Some fear that a network of solar power satellites could turn the atmosphere into one big microwave oven, cooking whatever wanders into the beam's path. In reality, the microwave intensities that we propose would be orders of magnitude below the threshold at which objects begin to heat up. People would be exposed to microwave levels comparable to those from microwave ovens and cellular phones. While some critics speculate that microwaves pose nonthermal threats to human health, there is no reliable epidemiological evidence for adverse effects from microwaves at these low levels. Higher levels of microwave radiation would be found at the rectennas on which the beams are focused, but fences and warning signs could demarcate these areas of possible danger. But according to our calculations, microwave intensities even at the perimeter of the rectenna would fall within the range now deemed safe by the Occupational Safety and Health Administration.

A bigger potential problem is that of sharing the limited frequencies in the microwave spectrum. Motorola has come under fire, for example, because its planned system will employ frequencies in the 1.616-to-1.626-gigahertz range, which almost overlaps the 1.612-gigahertz frequency that astrophysicists tune to when gathering data about the cosmos. Radio astronomers worry that interference from a solar power satellite will overwhelm the comparatively weak signals they are seeking to detect. Motorola promises to limit spillover of its communications beams into the radio astronomers' frequency niche, but the issue underscores the fact that the microwave spectrum is a limited resource jealously guarded by commercial and nonprofit users alike. Allocation of the spectrum must be addressed promptly and effectively to avoid preemption of space power technology before it's born.

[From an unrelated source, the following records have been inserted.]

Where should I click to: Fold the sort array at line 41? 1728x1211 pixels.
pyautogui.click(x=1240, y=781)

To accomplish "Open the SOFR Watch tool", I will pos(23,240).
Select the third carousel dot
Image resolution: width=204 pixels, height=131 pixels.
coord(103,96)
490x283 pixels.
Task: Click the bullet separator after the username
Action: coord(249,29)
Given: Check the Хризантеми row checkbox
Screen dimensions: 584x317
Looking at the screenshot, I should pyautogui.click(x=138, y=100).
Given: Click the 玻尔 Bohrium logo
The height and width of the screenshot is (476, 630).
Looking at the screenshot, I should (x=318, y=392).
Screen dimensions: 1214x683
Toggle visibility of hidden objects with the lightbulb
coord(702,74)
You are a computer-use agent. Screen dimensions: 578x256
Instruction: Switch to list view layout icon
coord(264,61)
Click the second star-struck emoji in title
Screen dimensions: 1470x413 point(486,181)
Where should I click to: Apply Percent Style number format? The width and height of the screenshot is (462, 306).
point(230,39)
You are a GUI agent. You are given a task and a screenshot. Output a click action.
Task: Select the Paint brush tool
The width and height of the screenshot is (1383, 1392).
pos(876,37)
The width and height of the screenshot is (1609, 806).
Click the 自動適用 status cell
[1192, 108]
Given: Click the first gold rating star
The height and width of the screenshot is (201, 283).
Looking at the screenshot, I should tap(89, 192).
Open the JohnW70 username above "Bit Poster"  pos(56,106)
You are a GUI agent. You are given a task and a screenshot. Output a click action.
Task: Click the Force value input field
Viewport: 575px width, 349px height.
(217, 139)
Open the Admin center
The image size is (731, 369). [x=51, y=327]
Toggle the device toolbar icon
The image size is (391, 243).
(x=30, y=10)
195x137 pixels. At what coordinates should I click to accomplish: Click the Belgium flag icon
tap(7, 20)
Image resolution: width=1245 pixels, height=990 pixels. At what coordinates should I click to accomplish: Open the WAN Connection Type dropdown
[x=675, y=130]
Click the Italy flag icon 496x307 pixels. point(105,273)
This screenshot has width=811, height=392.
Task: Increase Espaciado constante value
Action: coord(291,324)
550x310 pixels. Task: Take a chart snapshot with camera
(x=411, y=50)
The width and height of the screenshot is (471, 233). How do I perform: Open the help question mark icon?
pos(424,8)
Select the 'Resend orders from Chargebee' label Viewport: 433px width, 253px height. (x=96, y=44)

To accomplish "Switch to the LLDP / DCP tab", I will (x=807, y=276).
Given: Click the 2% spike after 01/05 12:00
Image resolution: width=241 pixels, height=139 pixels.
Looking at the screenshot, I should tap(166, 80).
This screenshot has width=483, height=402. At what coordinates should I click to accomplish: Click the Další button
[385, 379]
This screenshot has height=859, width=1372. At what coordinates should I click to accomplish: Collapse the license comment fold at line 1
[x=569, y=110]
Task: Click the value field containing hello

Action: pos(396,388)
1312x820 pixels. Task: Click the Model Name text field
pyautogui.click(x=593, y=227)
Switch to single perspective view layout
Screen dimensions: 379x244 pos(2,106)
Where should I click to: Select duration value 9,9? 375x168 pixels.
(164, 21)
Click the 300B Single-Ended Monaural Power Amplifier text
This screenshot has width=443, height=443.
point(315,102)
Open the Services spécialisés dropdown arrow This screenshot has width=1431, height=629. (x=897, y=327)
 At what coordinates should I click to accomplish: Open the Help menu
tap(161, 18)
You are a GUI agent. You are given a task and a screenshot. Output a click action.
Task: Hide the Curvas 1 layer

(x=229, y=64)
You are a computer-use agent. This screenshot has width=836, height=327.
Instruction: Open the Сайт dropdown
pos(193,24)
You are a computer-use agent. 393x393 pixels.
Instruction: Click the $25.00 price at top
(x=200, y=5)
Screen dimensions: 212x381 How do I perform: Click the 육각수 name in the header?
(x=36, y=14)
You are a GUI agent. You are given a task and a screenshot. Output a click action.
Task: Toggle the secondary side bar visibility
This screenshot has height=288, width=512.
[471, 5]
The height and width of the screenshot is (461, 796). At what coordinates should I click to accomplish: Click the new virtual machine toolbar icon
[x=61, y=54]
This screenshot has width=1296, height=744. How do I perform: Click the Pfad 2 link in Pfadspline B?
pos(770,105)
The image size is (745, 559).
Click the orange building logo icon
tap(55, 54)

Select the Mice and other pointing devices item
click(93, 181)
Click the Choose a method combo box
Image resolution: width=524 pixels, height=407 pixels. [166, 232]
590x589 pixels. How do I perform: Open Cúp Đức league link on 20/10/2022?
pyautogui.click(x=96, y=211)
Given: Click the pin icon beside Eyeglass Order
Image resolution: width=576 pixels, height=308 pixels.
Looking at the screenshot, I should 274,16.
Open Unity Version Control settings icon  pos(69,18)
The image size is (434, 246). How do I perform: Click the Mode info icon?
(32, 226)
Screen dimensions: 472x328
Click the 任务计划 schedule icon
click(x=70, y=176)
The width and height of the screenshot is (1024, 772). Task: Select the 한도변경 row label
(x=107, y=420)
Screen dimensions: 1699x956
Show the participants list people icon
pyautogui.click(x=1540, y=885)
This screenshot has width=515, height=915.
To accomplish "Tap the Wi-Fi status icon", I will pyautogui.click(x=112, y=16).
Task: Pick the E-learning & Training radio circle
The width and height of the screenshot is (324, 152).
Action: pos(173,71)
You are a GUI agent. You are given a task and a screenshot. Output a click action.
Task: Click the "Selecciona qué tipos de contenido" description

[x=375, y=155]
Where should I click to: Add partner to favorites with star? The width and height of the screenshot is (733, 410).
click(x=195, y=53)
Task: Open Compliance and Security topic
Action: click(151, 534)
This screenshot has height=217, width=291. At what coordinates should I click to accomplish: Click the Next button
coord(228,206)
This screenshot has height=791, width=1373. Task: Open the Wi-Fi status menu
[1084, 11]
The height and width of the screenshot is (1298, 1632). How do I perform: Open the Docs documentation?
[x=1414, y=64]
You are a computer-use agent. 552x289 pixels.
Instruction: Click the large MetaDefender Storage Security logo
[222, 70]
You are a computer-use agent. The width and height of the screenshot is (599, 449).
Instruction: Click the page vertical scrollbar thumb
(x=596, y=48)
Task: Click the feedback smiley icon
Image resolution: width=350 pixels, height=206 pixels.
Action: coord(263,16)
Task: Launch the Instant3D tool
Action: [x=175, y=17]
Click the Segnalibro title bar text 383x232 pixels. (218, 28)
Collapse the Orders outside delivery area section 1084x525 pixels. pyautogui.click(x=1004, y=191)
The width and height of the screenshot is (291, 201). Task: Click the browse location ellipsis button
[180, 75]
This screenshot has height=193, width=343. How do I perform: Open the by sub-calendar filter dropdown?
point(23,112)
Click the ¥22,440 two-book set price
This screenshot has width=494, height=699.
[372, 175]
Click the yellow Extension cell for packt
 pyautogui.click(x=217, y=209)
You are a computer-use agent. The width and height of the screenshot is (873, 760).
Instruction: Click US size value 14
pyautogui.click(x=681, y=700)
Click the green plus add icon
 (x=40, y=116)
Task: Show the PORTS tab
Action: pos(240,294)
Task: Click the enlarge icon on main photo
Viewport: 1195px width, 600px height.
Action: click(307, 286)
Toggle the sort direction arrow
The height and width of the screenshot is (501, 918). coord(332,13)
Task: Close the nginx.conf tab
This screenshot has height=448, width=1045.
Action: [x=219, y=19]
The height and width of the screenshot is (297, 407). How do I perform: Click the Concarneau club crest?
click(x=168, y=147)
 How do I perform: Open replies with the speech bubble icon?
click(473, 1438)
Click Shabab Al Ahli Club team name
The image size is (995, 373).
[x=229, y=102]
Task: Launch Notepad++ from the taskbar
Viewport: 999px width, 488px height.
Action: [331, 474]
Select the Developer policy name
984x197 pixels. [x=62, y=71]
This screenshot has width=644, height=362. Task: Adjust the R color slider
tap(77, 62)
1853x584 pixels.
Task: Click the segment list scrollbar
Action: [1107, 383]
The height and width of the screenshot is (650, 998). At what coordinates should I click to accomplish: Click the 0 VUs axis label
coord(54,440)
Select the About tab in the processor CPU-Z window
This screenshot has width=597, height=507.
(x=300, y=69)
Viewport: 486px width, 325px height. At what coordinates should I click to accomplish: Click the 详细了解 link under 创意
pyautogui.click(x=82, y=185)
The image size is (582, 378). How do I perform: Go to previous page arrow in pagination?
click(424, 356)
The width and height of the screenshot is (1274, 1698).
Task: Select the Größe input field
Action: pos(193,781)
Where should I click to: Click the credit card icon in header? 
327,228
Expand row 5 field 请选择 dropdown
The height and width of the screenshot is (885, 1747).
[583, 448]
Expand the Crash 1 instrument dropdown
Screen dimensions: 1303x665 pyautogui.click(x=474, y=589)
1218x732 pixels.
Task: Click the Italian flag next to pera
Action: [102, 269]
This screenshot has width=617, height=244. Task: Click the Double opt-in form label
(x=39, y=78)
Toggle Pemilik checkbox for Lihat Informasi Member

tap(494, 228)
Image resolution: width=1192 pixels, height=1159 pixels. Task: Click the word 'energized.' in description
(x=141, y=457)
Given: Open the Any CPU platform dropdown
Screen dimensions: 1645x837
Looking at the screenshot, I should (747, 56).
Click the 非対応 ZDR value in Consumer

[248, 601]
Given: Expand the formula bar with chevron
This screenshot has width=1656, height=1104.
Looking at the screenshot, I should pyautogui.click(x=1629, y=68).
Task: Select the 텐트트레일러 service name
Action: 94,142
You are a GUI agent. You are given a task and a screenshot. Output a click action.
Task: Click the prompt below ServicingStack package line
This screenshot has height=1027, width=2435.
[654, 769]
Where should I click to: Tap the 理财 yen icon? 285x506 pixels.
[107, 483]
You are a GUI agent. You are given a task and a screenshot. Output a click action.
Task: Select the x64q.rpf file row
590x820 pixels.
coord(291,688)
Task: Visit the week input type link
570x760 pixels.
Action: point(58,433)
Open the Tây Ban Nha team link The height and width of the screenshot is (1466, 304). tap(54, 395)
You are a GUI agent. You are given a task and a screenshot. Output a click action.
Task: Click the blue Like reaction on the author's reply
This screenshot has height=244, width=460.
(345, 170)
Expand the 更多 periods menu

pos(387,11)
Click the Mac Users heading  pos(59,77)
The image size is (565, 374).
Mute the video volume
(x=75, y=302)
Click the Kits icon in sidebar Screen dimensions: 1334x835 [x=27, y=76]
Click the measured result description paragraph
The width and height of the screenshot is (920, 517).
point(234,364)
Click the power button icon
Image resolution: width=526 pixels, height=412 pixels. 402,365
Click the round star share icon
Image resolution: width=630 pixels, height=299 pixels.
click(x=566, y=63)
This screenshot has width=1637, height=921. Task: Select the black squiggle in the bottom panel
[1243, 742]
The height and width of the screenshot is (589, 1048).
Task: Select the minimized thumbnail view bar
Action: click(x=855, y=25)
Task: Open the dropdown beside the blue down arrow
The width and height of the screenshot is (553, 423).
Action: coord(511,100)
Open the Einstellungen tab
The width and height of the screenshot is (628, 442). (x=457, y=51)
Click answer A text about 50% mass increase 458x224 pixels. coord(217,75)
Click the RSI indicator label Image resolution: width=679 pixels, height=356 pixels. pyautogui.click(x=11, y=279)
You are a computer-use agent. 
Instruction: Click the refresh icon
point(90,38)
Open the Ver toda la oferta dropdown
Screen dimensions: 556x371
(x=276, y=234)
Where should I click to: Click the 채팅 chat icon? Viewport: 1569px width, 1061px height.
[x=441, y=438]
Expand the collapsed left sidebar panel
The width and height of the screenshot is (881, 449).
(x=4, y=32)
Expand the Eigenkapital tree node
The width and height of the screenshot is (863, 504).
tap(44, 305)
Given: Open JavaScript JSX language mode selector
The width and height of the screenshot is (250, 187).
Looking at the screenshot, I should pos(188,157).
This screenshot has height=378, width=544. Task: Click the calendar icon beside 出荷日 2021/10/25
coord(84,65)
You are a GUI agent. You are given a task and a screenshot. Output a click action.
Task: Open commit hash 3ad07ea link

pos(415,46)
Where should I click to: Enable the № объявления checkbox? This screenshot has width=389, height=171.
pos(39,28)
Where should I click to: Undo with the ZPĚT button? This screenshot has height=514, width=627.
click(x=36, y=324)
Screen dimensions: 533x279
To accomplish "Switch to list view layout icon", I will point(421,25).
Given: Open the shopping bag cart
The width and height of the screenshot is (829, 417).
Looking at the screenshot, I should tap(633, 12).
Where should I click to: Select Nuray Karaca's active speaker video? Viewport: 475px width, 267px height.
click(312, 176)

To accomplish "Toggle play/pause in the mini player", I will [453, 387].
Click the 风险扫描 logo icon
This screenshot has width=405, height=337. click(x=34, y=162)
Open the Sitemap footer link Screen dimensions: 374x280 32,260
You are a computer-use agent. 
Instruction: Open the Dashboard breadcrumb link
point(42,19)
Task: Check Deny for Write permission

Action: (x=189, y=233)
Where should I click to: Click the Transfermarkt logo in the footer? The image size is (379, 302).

Whether solar power satellites become a reality will ultimately depend on the willingness of telecommunications and electric utility companies to enter the space power business. So far, neither industry has shown much interest. But then, they are for the most part unaware of the commercial possibilities. One has to know that an option exists to choose it. Thirty years ago, communications satellites were a novelty. Ten years ago, no one had heard of the Internet.

What is certain is that the present push for deregulation has led to a scramble on the part of telecommunications, computer, cable TV, and utilities industries to enter each others' markets. Some electric power companies want to enter the telecommunications business as a way of capitalizing on the huge investment in wire and cable that reaches virtually every building in the country. It makes equal sense to propose that communications companies enter the power business. In practice, consortiums of power and communications companies might develop the proposed technology together.

No single piece of this technology poses a fundamental stumbling block. The physics of photovoltaic cells and microwave generation are well understood. To move to the next stage, though, will require a demonstration that all the pieces of this system can work together: the solar panels, the phased-array microwave antennas, the receiving stations that separate the data signals from the power beams, and the computers that tell the satellites where on the ground to aim the beams. NASA could accelerate this development tremendously by placing into orbit a prototype of a solar power satellite.

The benefits are too large to walk away from. A network of solar power satellites such as what we propose could supply the earth with 10 to 30 trillion watts of electrical power - enough to satisfy the needs of the human race through the next century. Solar power satellites thus offer a vision in which energy production moves off the earth's surface, allowing everyone to live on a "greener" planet. Consider the philosophical implications: no longer need humankind see itself trapped on spaceship earth with limited resources. We could tap the limitless resources of space, with the planet preserved as a priceless resource of biodiversity.